• [Task 1]
Answer these questions using the August 2016 environmental regulatory update.
(a) Under the proposed waste oil rules, what is the new minimum boiler size for burning waste fuel, and what was the old one?
(b) Which two terms did the 2015 law require DEC to define in its Brownfield Cleanup Program rules?
(c) Under EPA's proposal, who will pay the manifest fees?
• [Task 2]
Write the next part of the August 2016 environmental regulatory update, starting right after its item on hazardous waste manifest fees.

• [Passage]
# # # # # # #
Environmental Regulatory Update – August 2016

Posted on August 18, 2016

Download the full report for August 15, 2016 (pdf)

Recent Developments (Updated August 15, 2016)

DEC Proposes New Waste Oil Burning Rules

The New York State Department of Environmental Conservation (DEC) is proposing to replace its existing rules governing the burning of waste fuel for energy recovery with new rules that update key definitions and constituent requirements, remove outdated work practices, expand the number of facilities eligible to burn waste oil, update the monitoring, reporting, and recordkeeping requirements, and make other updates/corrections. Key changes to 6 NYCRR subpart 225-2 include: revising the definition of waste oil to eliminate any reference to chemical waste as well as the distinction between Waste A and Waste B fuels; lowering the constituent limits for PCBs and lead and deleting the existing 99% combustion efficiency requirement to address concerns regarding nitrogen oxide emissions; lowering the size of boilers that can burn waste fuel from 20 to 10 million British thermal units; and expanding the permitting exemption for “automotive maintenance/service facilities” to include junkyards and fleet maintenance facilities. The proposed rule can be found on DEC’s website at: www.dec.ny.gov/regulations/107051.html.

State BCP Rules Revised

DEC revised its Brownfield Cleanup Program (BCP) regulations, set forth at 6 NYCRR Part 375, to implement the 2015 amendments to the BCP statute limiting the eligibility of projects located in New York City for tangible property tax credits. The statute established new eligibility criteria for downstate projects and required DEC to adopt regulations defining two key terms “affordable housing” and “underutilized.” After DEC’s original definition of “underutilized” sparked widespread criticism, the Department proposed a less restrictive definition that allows for mixed use development, including residential uses, as well as making tax credits available for certain projects on vacant sites. Consistent with the 2015 law, DEC also revised the definition of “brownfield site” to include only sites with contamination exceeding DEC standards. The revisions can be found on DEC’s website at: www.dec.ny.gov/regulations/101908.html.

Hazardous Waste Manifest Fees Proposed

As part of its ongoing efforts to implement the Hazardous Waste Electronic Manifest Establishment Act, the U.S. Environmental Protection Agency (EPA) is seeking comments on a proposed rule establishing a framework for imposing fees on manifest users to recoup the costs of the e-Manifest system currently being developed by EPA. Under EPA’s proposal, user fees will be charged for all manifests, including those used to ship state-only regulated wastes. To simplify program administration, the fees will be imposed on commercial treatment, storage and disposal facilities rather than waste generators. Other issues addressed by the proposed rule include: alternative formulas for setting fees; adjustments necessary to ensure fees keep pace with program costs; possible premiums for complex manifest transactions, including incentives to encourage use of electronic rather than paper manifests; and fee processing issues. The proposed rule can be found in the July 26, 2016 Federal Register at www.gpo.gov/fdsys.
# # # # # # #
• [Excerpted data]

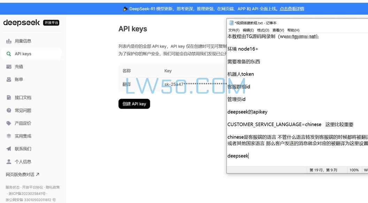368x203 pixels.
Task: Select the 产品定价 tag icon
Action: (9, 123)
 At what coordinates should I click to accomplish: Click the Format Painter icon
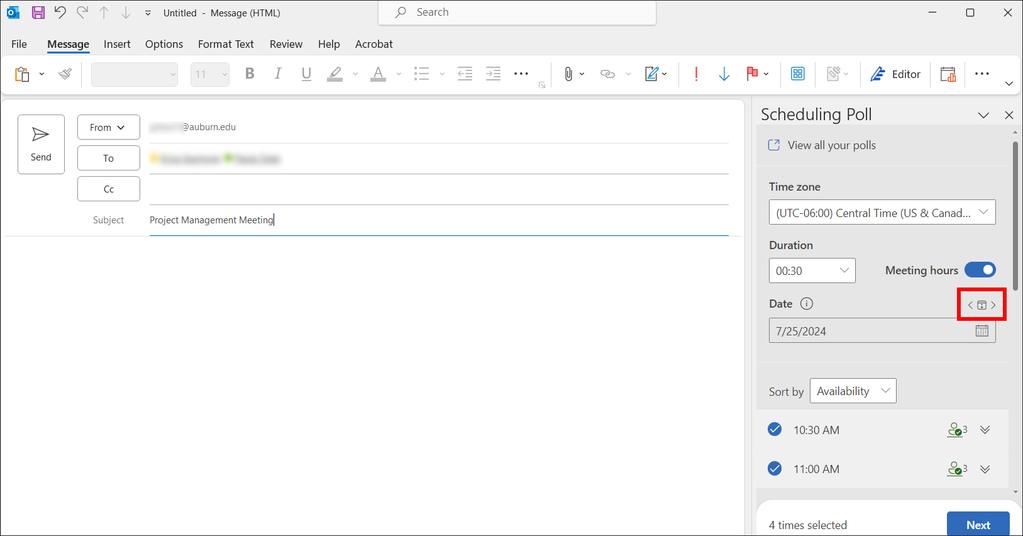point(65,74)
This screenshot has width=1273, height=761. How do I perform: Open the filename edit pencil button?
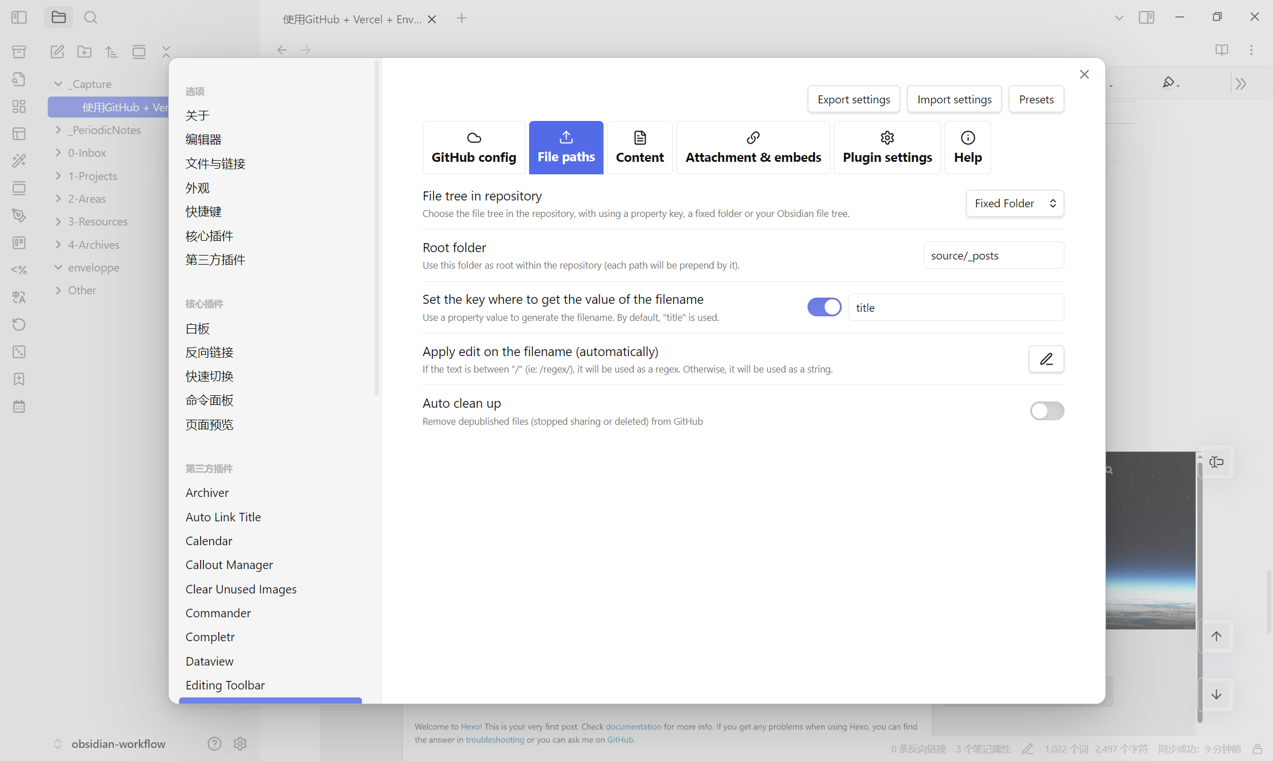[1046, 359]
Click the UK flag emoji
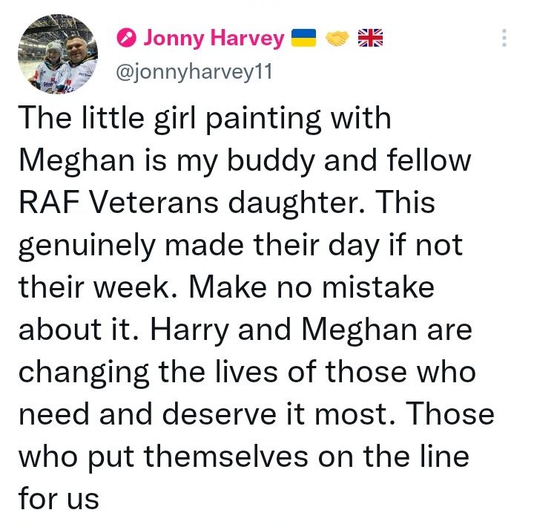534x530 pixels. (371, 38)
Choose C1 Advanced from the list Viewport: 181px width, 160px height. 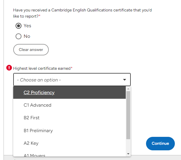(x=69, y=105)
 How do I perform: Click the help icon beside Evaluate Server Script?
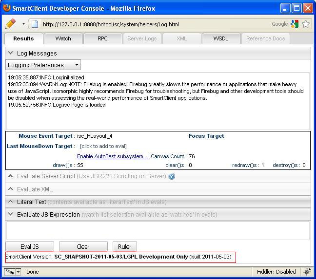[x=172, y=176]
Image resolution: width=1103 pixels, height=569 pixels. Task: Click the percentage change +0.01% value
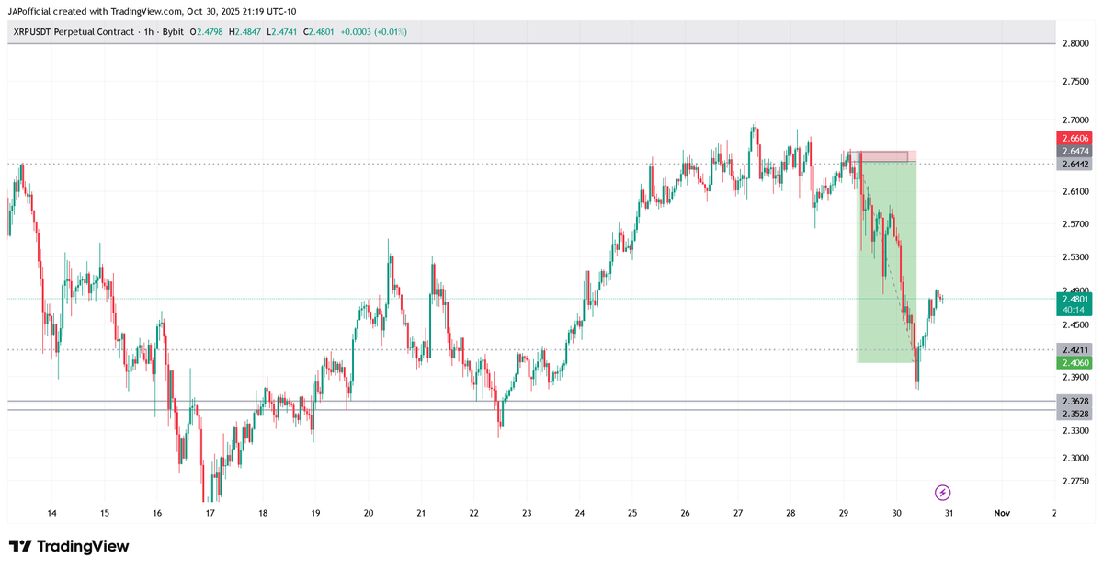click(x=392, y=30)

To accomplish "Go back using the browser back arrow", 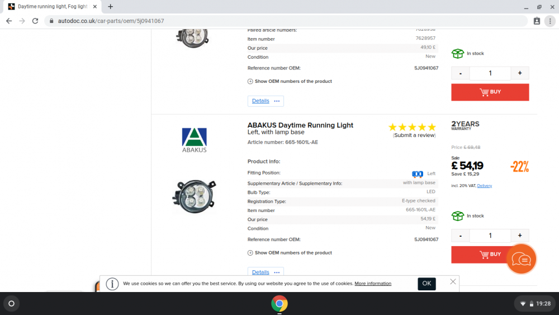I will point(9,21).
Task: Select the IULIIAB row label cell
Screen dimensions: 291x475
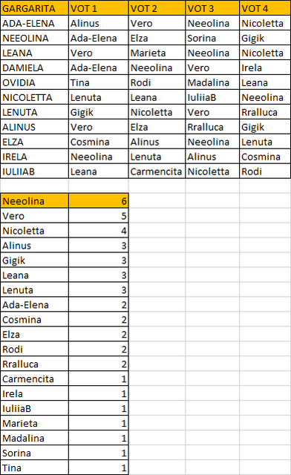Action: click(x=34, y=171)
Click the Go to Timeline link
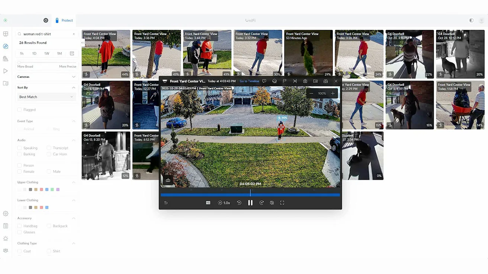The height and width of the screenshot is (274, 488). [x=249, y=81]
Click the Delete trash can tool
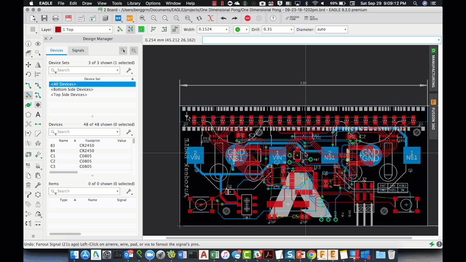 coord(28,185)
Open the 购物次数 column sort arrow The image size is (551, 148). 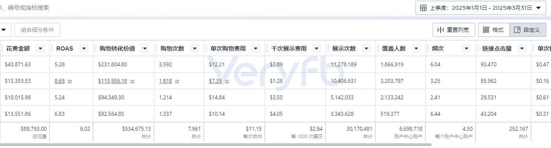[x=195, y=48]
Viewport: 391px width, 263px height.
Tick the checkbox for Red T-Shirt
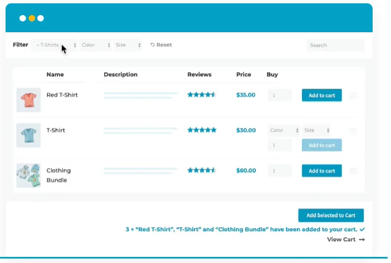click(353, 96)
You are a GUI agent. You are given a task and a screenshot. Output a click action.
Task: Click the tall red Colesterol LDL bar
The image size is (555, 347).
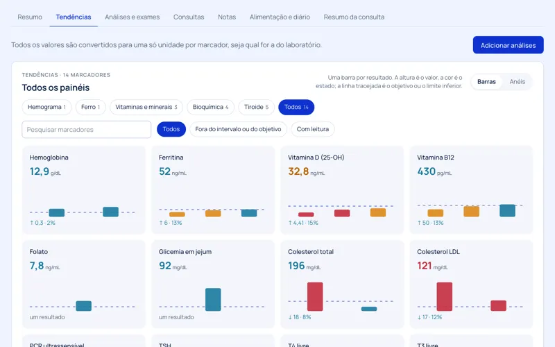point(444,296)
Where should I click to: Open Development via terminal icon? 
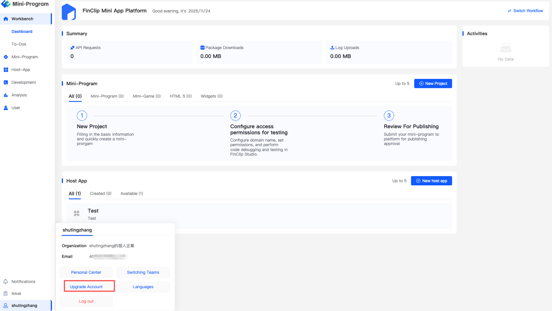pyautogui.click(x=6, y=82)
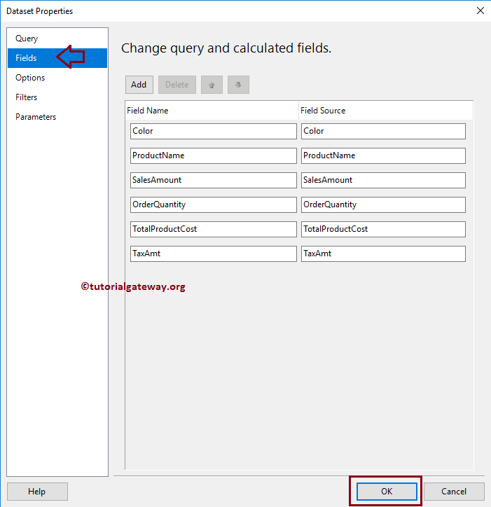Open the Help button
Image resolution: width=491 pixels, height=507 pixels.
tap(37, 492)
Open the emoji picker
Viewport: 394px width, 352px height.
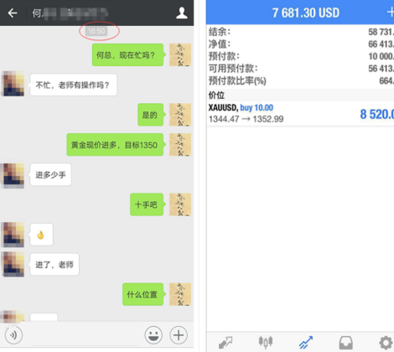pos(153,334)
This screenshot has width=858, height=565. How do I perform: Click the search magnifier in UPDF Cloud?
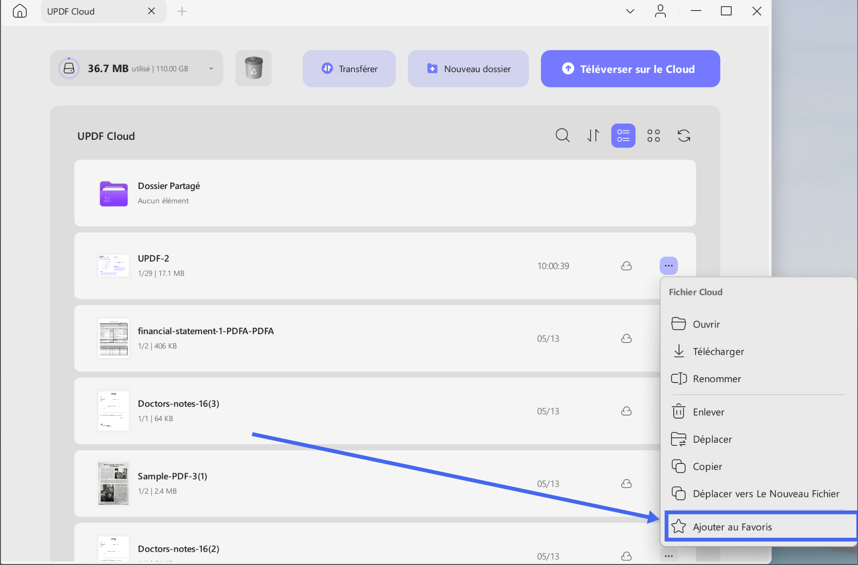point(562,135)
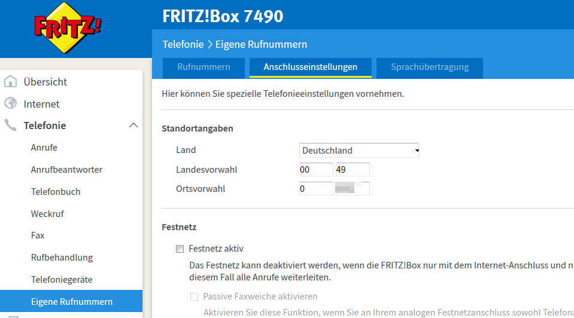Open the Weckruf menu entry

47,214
# # # # # # #
• [Answer box 1]
(a) The size drops from 20 million to 10 million British thermal units.
(b) DEC had to define "affordable housing" and "underutilized."
(c) Commercial treatment, storage and disposal facilities will pay the fees, not waste generators.

• [Answer box 2]
Other Recent Developments


  • AIR: A federal appeals court rejected a series of challenges by industry to the rules governing emissions of hazardous air pollutants from major and area source boilers and process heaters and commercial/industrial solid waste incinerators. At the same time, the court agreed with environmentalists that EPA did not comply with the Clean Air Act when it set standards for certain boilers, and went on to remand aspects of the rules back to EPA for further review/explanation of the agency’s decisions on certain issues.
  • CHEMICAL: The Department of Homeland Security published a document summarizing its new methodology for prioritizing reviews under the Chemical Facility Anti-Terrorism Standards, which require facilities that manage certain dangerous chemicals to review their activities and, in some cases, prepare security assessments and security plans.
  • OTHER: The Pipeline and Hazardous Materials Safety Administration proposed to expand the applicability of the oil spill response plan requirement to trains transporting a specified quantity of liquid petroleum oil as part of a series of initiatives to address concerns about the transportation of crude oil by rail.

New York State

  • BULK STORAGE/REMEDIATION: DEC adopted a second emergency rule adding perfluorooctanoic acid (PFOA) and perfluorooctane sulfonic acid (PFOS) and related substances to the list of hazardous substances in 6 NYCRR Part 597, subjecting facilities storing these substances in bulk to the State’s chemical bulk storage regulations and making sites with PFOA and PFOS contamination eligible for the State’s Superfund program.
  • REMEDIATION: In the wake of the discovery of PFOA in groundwater in Hoosick falls, Governor Cuomo recently signed legislation establishing a new toxic tort statute of limitations that allows personal injury actions for exposure to chemicals to be brought under New York’s existing statute of limitations for latent injuries or within three years of designation of a federal or State Superfund site, whichever is later.